Johan and Franz checking if the bees have a queen. The rain and the bees flying around don’t really appear on this photo, but I can tell you they were everywhere… Photo: Sara Jeswani.
“Congratulations, you’ve got bees!”
It was the beginning of July and I was sitting on a boat, far away from Stockholm, when my mobile phone beeped. I stared at the text message for several minutes. Well, I did sign up for that lottery (handing out a few of the “new” bee societies that are created when you divide big ones during summer) at my local beekeeper association’s course earlier this year. But I never win lotteries, so I reckoned nothing would happen.
I was wrong.
Honey bees are extremely interesting animals. Photo: Sara Jeswani.
Reading about the importance of bees and how they are now more and more threatened,I had decided to learn a bit more and joined a beekeeping course in the beginning of this year. I am far from the only one having got this interest lately, and the beekeeping veterans running the course were amazed to see 35 new members coming to the first meeting instead of the normal four to five.
Trying the get the loose honey bees out of the car before driving across the city. Photo: Sara Jeswani.

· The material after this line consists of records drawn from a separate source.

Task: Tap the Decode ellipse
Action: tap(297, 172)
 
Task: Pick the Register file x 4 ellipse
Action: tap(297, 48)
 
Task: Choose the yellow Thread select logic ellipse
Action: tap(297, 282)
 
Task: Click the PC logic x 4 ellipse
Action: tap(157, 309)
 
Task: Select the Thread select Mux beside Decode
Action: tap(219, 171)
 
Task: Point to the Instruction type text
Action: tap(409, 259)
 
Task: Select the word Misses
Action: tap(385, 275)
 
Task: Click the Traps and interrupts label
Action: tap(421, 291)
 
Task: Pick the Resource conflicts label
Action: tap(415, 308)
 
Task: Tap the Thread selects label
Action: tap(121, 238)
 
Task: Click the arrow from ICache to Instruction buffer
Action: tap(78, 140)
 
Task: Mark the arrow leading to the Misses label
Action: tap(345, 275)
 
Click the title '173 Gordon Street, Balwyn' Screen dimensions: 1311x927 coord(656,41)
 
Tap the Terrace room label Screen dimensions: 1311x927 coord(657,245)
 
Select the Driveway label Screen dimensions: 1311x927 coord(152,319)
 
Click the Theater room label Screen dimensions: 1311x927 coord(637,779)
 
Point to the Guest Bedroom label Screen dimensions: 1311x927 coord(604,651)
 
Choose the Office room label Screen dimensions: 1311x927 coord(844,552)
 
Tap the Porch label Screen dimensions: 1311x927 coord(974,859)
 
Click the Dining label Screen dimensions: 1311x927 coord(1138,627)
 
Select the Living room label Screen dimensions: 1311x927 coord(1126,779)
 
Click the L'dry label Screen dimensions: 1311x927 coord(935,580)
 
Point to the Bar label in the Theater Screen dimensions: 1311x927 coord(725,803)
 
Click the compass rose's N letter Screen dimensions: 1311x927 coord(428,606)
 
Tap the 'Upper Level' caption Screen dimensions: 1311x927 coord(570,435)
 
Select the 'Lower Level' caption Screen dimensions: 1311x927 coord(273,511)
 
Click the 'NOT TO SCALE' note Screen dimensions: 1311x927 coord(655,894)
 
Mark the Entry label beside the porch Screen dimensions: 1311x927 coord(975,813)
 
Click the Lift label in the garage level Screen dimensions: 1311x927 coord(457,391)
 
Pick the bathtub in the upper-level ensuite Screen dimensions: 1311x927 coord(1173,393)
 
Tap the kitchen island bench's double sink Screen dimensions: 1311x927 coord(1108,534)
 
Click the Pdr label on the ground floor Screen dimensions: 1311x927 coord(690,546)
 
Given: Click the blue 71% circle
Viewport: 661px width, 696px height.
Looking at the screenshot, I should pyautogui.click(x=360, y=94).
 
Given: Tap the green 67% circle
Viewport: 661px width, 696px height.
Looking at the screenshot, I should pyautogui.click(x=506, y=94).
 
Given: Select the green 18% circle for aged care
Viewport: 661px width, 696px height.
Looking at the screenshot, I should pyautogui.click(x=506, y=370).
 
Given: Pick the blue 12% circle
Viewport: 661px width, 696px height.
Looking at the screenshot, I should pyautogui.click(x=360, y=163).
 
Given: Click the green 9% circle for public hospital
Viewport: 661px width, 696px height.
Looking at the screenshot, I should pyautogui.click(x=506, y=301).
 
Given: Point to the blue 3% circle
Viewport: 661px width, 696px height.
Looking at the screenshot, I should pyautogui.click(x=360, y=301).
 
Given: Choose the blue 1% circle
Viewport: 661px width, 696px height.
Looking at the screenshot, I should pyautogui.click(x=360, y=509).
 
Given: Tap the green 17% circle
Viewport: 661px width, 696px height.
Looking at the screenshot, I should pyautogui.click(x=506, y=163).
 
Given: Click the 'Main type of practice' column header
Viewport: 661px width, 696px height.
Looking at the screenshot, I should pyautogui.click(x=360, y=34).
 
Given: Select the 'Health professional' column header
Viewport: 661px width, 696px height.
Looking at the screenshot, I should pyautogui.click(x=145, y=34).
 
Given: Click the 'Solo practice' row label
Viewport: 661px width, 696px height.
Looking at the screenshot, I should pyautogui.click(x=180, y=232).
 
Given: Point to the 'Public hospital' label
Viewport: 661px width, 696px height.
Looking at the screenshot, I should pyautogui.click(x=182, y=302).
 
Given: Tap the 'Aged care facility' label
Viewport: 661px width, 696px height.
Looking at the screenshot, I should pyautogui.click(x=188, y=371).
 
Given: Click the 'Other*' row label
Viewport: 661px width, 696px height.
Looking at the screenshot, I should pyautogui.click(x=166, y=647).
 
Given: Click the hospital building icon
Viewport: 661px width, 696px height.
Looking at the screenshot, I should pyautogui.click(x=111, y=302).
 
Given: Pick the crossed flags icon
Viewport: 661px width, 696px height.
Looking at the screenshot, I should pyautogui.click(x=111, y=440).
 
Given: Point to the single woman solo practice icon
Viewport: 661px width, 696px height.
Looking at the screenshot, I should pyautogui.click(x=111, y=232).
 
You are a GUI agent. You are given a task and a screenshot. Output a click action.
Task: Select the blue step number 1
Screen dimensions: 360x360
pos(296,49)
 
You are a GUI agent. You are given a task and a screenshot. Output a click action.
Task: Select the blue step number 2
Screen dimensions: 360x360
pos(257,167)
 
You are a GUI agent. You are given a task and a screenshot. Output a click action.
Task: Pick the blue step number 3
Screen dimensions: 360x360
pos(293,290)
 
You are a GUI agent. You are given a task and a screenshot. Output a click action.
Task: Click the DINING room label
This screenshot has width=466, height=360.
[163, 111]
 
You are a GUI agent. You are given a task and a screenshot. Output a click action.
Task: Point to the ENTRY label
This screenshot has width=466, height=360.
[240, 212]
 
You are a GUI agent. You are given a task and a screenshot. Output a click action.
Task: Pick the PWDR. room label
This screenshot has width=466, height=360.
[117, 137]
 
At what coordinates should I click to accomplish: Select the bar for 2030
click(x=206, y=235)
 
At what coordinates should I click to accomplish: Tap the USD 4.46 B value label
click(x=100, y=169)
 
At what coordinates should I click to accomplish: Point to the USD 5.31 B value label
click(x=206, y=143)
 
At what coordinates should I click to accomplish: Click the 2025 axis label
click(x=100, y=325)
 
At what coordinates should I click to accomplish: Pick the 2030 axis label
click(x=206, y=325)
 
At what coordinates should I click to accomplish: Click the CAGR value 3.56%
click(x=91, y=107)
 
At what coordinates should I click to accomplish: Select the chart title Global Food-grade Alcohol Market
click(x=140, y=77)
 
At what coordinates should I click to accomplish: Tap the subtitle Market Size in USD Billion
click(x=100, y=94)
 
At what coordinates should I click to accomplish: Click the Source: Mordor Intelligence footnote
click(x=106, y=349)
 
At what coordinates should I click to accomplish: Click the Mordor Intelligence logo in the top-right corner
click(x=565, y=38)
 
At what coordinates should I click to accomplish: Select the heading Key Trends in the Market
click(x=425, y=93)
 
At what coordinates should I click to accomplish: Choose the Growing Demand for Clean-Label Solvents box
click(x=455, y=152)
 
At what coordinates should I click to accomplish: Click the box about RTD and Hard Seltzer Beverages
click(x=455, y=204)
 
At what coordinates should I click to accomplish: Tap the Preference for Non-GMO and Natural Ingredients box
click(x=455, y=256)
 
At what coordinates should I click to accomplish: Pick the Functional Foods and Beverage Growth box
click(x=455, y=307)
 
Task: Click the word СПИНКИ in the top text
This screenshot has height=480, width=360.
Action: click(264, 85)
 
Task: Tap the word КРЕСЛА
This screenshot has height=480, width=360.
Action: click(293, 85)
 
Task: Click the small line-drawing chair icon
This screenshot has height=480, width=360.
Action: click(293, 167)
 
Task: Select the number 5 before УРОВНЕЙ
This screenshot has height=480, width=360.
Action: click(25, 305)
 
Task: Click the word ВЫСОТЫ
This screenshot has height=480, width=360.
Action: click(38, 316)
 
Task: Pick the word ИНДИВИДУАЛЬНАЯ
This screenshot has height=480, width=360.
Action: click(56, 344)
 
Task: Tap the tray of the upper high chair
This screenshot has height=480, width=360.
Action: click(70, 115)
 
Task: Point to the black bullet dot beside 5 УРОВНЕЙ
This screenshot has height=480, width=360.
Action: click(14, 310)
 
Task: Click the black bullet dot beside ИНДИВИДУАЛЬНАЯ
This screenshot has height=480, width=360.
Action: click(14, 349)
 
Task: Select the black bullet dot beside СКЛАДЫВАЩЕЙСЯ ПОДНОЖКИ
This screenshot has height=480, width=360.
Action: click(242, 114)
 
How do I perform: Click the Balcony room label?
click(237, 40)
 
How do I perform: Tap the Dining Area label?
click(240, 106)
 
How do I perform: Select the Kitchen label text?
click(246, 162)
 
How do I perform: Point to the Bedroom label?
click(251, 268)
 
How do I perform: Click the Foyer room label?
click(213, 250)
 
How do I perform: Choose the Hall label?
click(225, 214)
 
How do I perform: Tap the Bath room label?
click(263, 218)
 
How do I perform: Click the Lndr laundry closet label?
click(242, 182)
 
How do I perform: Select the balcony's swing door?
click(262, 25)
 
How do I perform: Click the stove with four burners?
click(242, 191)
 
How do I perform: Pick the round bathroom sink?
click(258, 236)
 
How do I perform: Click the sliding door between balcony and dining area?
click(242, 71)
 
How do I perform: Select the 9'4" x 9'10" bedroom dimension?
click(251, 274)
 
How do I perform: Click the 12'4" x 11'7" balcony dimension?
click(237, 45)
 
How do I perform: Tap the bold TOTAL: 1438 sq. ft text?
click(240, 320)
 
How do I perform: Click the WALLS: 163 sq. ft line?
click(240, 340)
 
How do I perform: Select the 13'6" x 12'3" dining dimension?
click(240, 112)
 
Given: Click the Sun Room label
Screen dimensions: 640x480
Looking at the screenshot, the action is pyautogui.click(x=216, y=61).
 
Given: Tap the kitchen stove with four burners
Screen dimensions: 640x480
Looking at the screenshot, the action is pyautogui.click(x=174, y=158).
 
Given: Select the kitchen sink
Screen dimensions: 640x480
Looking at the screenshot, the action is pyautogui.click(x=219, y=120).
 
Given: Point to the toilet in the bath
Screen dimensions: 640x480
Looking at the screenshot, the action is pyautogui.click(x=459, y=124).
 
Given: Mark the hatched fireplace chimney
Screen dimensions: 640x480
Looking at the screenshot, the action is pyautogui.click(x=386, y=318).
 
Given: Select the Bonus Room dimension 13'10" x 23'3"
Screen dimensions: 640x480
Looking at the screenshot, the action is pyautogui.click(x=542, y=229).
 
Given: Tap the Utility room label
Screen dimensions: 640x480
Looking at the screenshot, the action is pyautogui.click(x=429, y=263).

The thing about bees is that the more you learn about them the more intriguing they get. How on Earth does the bee queen know where to go when it’s time to mate? And how do the bees manage to tell each other where the best nectar is to be found? Why are so many of them dying all of a sudden, does it have to do with pesticides being sprayed on food crops?
I would really like to have a beehive, i thought – in a couple of years.
Who knows if it would ever have happened, if it wasn’t for this lottery. Only question: What do you do with thousands of bees when you live in a flat?
Finally the boxes are placed in the new hive, and after a few minutes the bees start flying in and out, getting to know their new neighbourhood. Photo: Sara Jeswani.
After sending e-mails to everyone I know in the area where I live, I ended up finding a nice new home for them, a local garden association where the members keep bees together. It’s reassuring to have others that will take care of the bees together with me, and last few weeks we started restoring an old hive to give them a new house.
Last week it was finally time to move the bees from their current home in a park north of Stockholm. The rain was pouring down and the bees (approximately 40.000–50.000!) weren’t exactly in their best mood when we put them in the car to cross Stockholm… But now they have a new home, which I hope they will like!